Mast cells release cytokines in response to mediators produced by virus-infected epithelial cellss

Abstract

Background: Mast cells have long been recognized for their involvement in allergic diseases. In the last decade, the importance of mast cells in innate responses against bacteria has been established, but little is known about their contribution in viral infections. Mast cells are abundant at mucosal surfaces such as the lungs in close proximity to the epithelium. In the lung, the epithelium is a primary target for viral infections. Mast cells are secondarily exposed to newly formed virions released from epithelial cells. Mast cells have toll-like receptors (TLRs) that detect various pathogen components. Our first hypothesis is that viral TLR agonists will induce mast cells to release cytokines thought to be involved in viral infections. Both the pro-inflammatory cytokine IL-6 and the chemokine IL-8 are produced during viral infections. TGF-β is an immunoregulatory cytokine that modulates the activity of various immune cells and could also play a role in viral infections. 

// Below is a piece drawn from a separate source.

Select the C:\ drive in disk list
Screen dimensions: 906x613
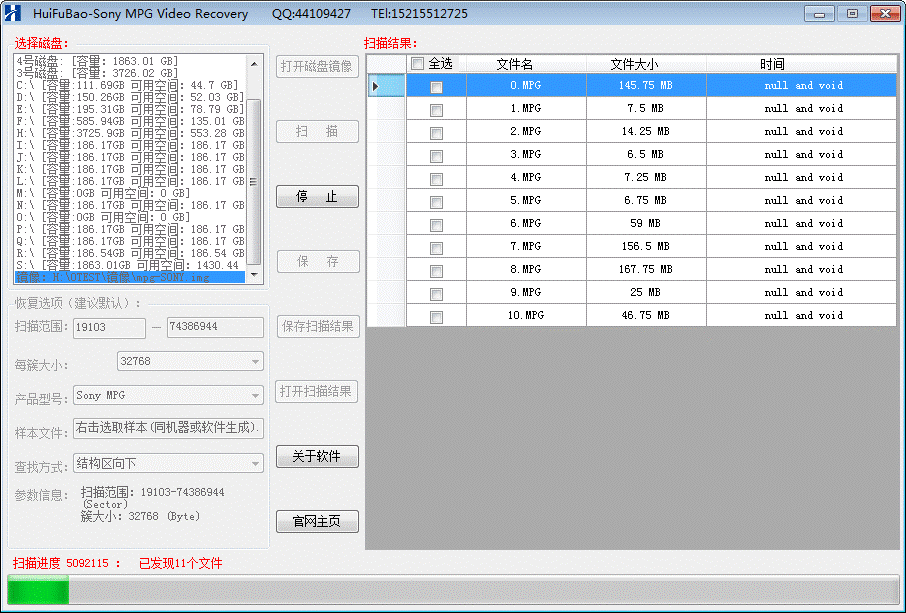(128, 85)
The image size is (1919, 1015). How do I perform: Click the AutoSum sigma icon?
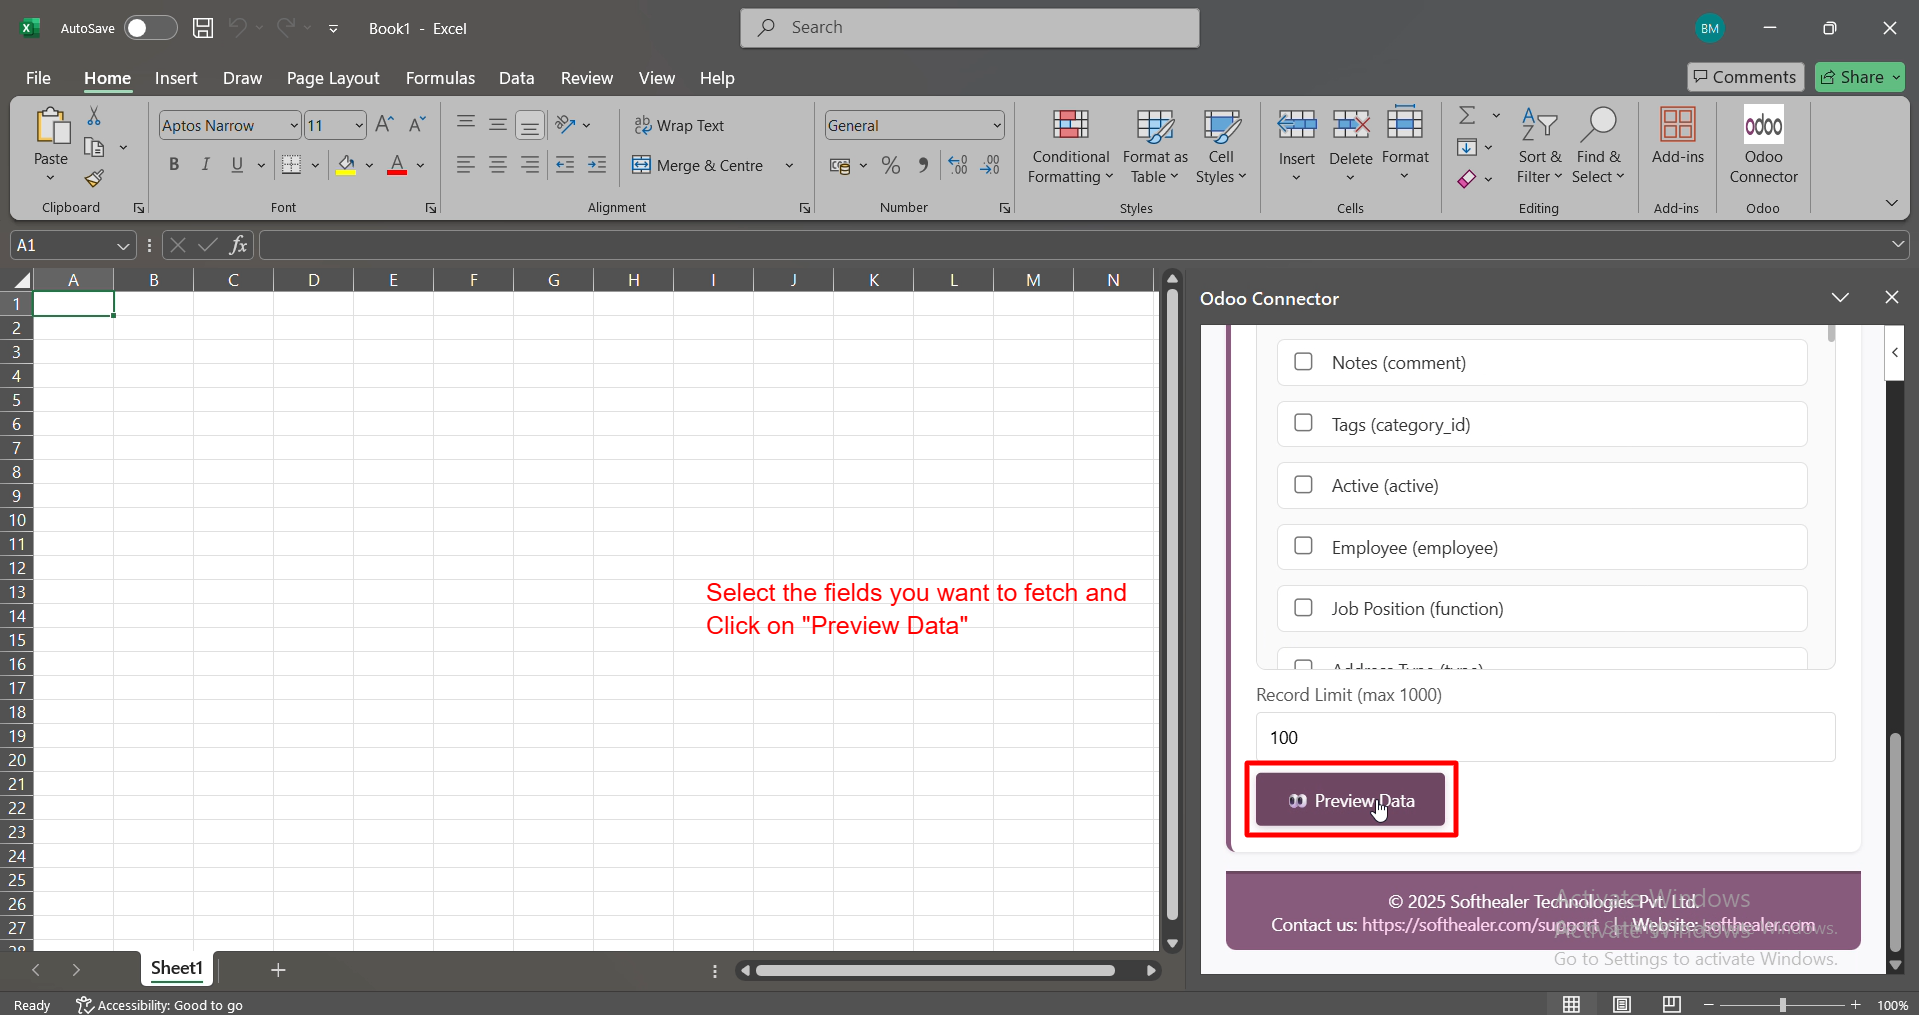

 Methods: We used polyI:C, a synthetic double-stranded RNA (dsRNA), as a TLR3 agonist, loxoribine as a TLR7 agonist, and unmethylated CpG DNA as a TLR9 agonist. We treated mast cells from the cell line HMC-1 (Human Mast cell-1) for 0.5 – 24hr with the TLR agonists and performed dose response studies for all stimuli. Supernatants from treated mast cells were measured for IL-6, IL-8, and TGF-β by ELISA. 

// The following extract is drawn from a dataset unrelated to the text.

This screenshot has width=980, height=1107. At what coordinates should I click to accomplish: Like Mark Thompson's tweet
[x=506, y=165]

 Results: Cytokine release was highest at the 24hr time point. Mast cells released IL-6, IL-8, and TGF-β in response to the TLR3 agonist polyI:C in a dose-dependent manner, but not to the other viral TLR agonists. PolyI:C (10μg/mL) versus unstimulated controls significantly increased mast cell release of IL-6 (224.7±57.4 vs. 39.0±5.7, p≤0.001) and TGF-β (240.2±28.9 vs. 116.1±16.7, p≤0.05). PolyI:C induced release of IL-8 from mast cells was increased but not significant. Viral exposure also induces epithelial cells to produce type I interferons, IFNα and β. These interferons have potent antiviral activity, but also have effects on mast cells, decreasing mast cell adhesion to extracellular matrix and reducing co-stimulatory activity on T cells. Our second hypothesis is that IFNα and β will induce mast cells to release cytokines similar to stimulation with polyI:C. Our preliminary data showed that IFNα, IFNβ , and IFNα and β in combination induced a low level of IL-8 and TGF-β release from mast cells, but had no effect on IL-6 release.
 Conclusion: HMC-1 responds to dsRNA, a TLR3 agonist produced in epithelial cells during viral replication, by releasing IL-6 and TGF-β. HMC-1 also responds to IFNα and β by releasing IL-8 and TGF-β, indicating that human mast cells respond to epithelial mediators produced during viral infections. Our results show that mast cells contribute to the innate response against viruses by responding to mediators released by virus-infected epithelial cells.